Seniors were left in tears after finding that appointments they’d made through a bungled sign-up form wouldn’t be honored. The group switched to a for-profit model without publicizing the change and added a privacy policy that would allow it to sell users’ personal data. One volunteer alleged that the 22-year-old CEO had pocketed vaccine doses. Another described a “free-for-all” where unsupervised 18- and 19-year-olds vaccinated one another and posed for photos.
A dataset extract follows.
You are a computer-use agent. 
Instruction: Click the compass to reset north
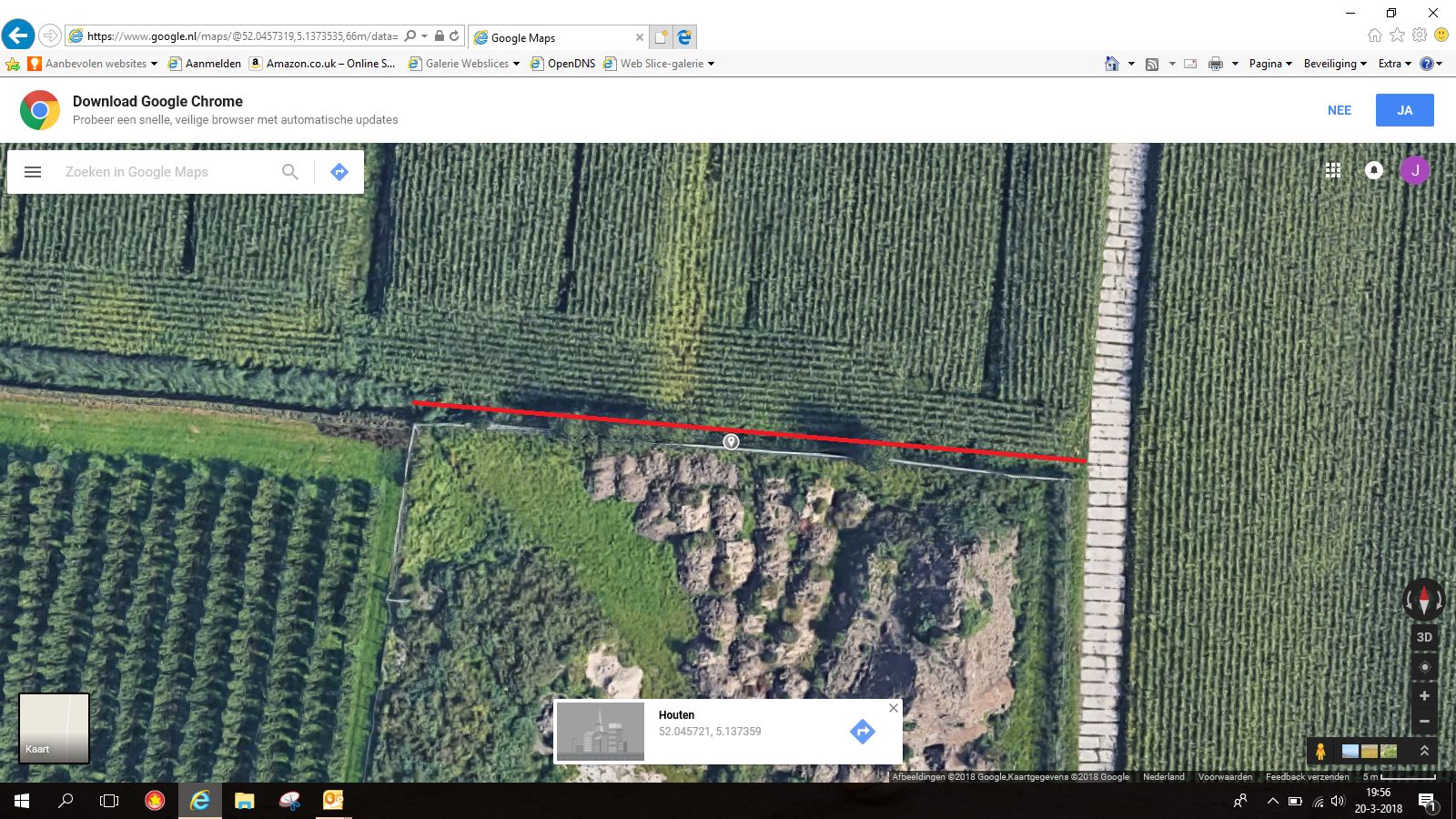(1424, 600)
Again, tapping into youthful energy is a great idea, expecting youthful energy to manage a serious enterprise responsibly is not wise. I’ve known some 22 year olds who’d definitely have taken the job very seriously, but the guy who ran this show comes off as a glad-handing entrepreneur-type, which Drexel has in spades, and sounds like someone who is eager to self-promote himself into a CEO position for anything.

Just a few weeks ago, Philly Fighting COVID was receiving glowing coverage from the likes of NBC’s “Today.” The group had a compelling story: Doroshin, a graduate student at Drexel University, helped orchestrate an effort to use 3-D printers to make free face shields for hospital workers at the start of the pandemic. By summer, he and his friends were running their own pop-up testing sites citywide.
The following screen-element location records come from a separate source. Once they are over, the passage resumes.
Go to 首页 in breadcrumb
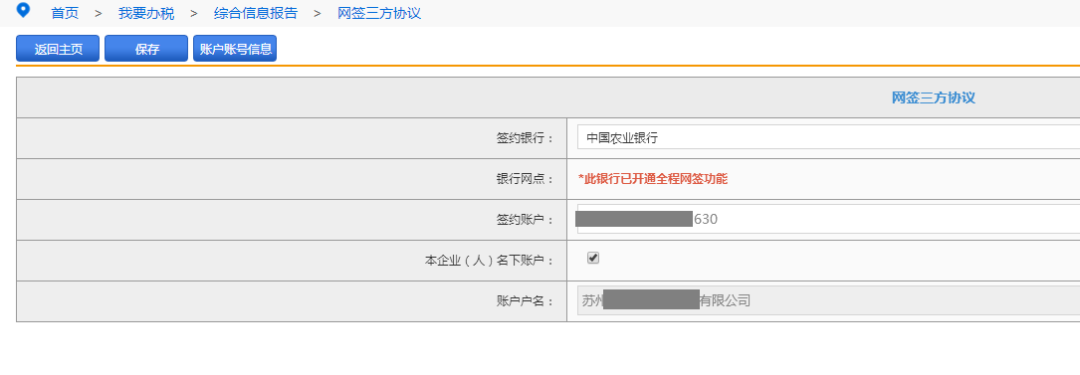1080x375 pixels. (x=65, y=13)

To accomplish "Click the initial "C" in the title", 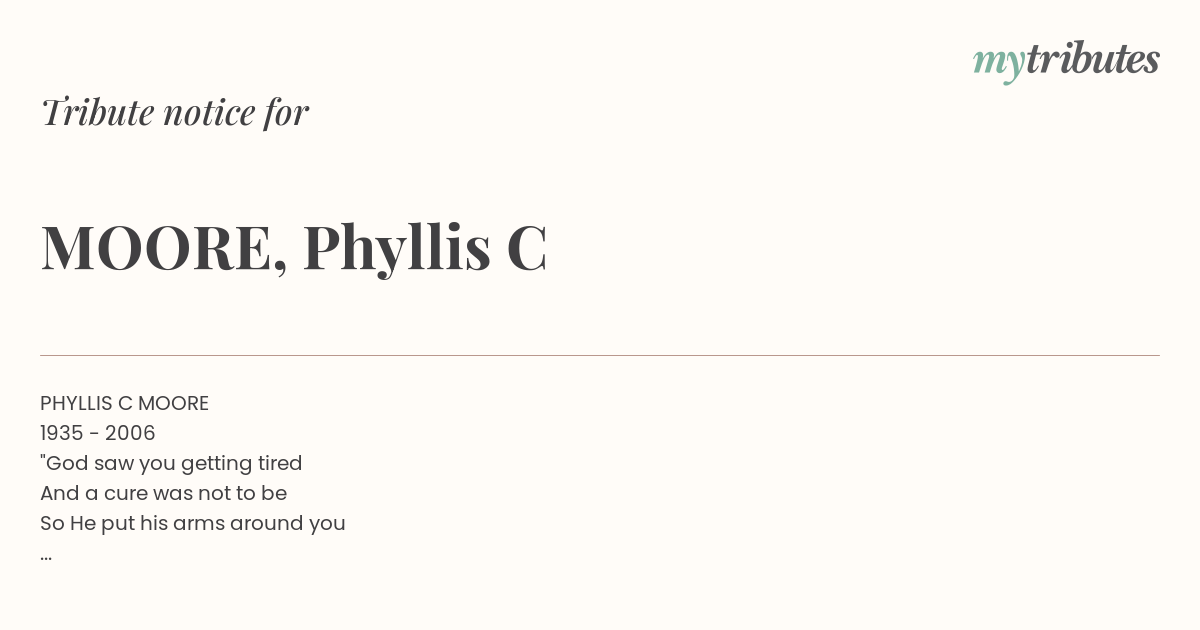I will 527,248.
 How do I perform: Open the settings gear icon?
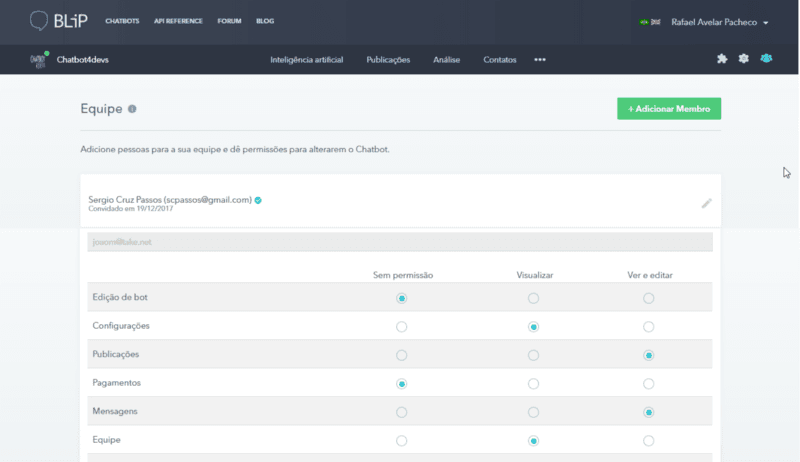(x=744, y=59)
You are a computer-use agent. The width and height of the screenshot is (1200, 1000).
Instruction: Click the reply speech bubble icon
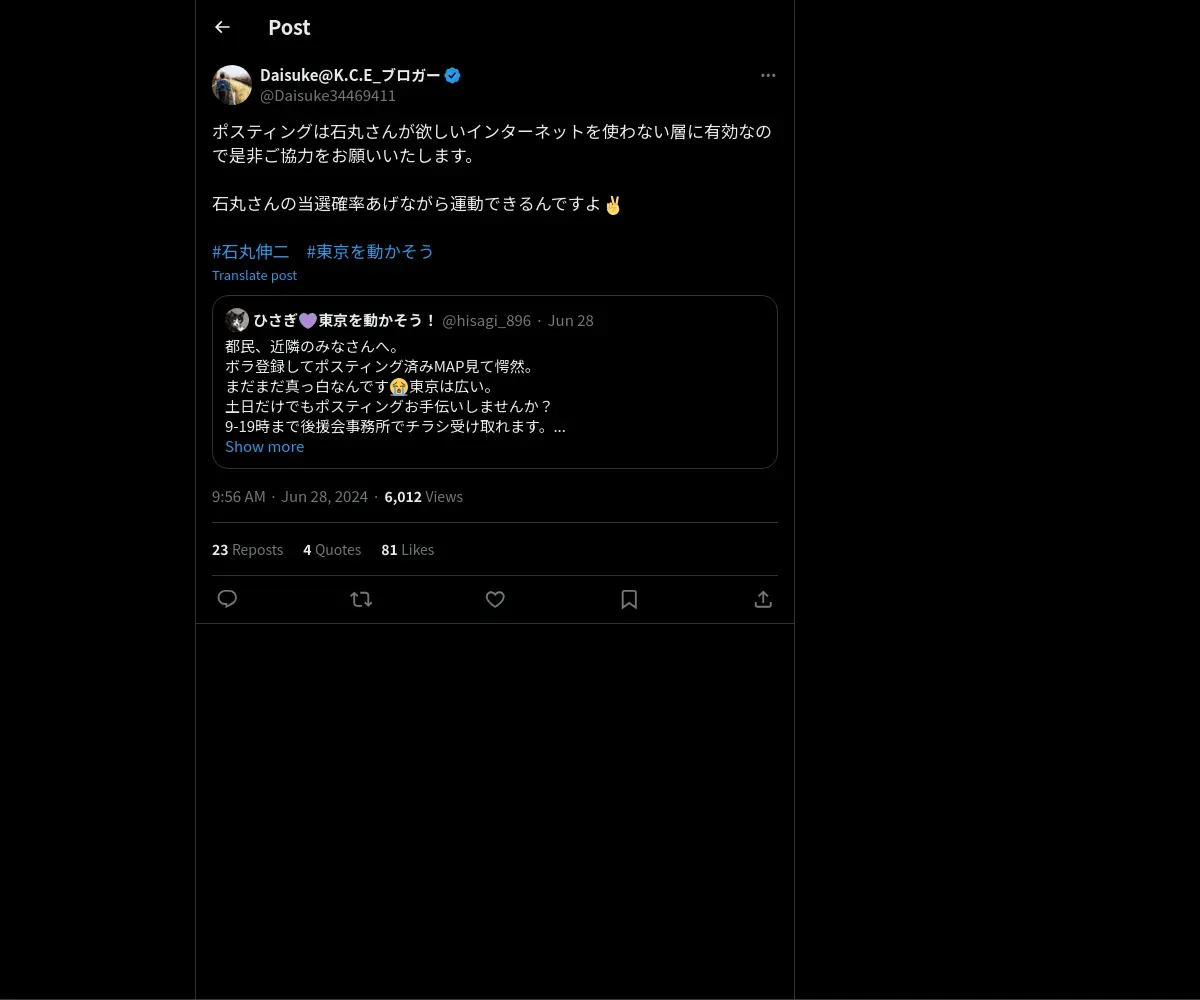[227, 599]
But as Philadelphia magazine reported, the group’s “executive team” lacked anyone with a medical degree or advanced degree in public health. Doroshin himself listed a résumé that included stints teaching a high school film class, producing videos of people longboarding and practicing parkour, and founding a nonprofit that, according to Philadelphia magazine, “mostly consisted of a meme-heavy Twitter account, some minor community lobbying, and a fundraiser with a $50,000 goal that netted $684.”

After all, who needs expertise?

Speaking to “Today,” Doroshin said that his lack of a traditional public health background allowed him to “think a little differently” and speed up the vaccination process. In another interview, he expressed hopes of setting up a McDonald’s-like franchise and suggested that best practices for administering vaccine doses “can go out the window.”

It may also be that the group was superfluous, leaving open the question why they were given this job.

When asked why the city didn’t initially partner with Penn, Temple, or another medical powerhouse for the vaccine rollout, Farley [Philadelphia Health Commissioner] said he wasn’t sure whether the organizations would have agreed to help when they were already tasked with vaccinating their own staff.

“In retrospect, I wish we hadn’t worked with Philly Fighting COVID,” he said. However, Farley said the fractured partnership “will not overall slow down our vaccination process,” adding that the city is limited by the number of vaccine doses it has, not by the number of people who can administer it.

Identifying the mission-critical bottlenecks seems like a job for an experienced manager, and Doroshin wasn’t it. My own experience here in Minnesota is that we don’t have a surplus of vaccine at all, and our queries about getting it have been met with recommendations that we just sit and wait patiently for everyone with higher priority to get theirs, and while I’m sure we’ve got plenty of college students who’d be willing to help, there just isn’t any vaccine for them to help with.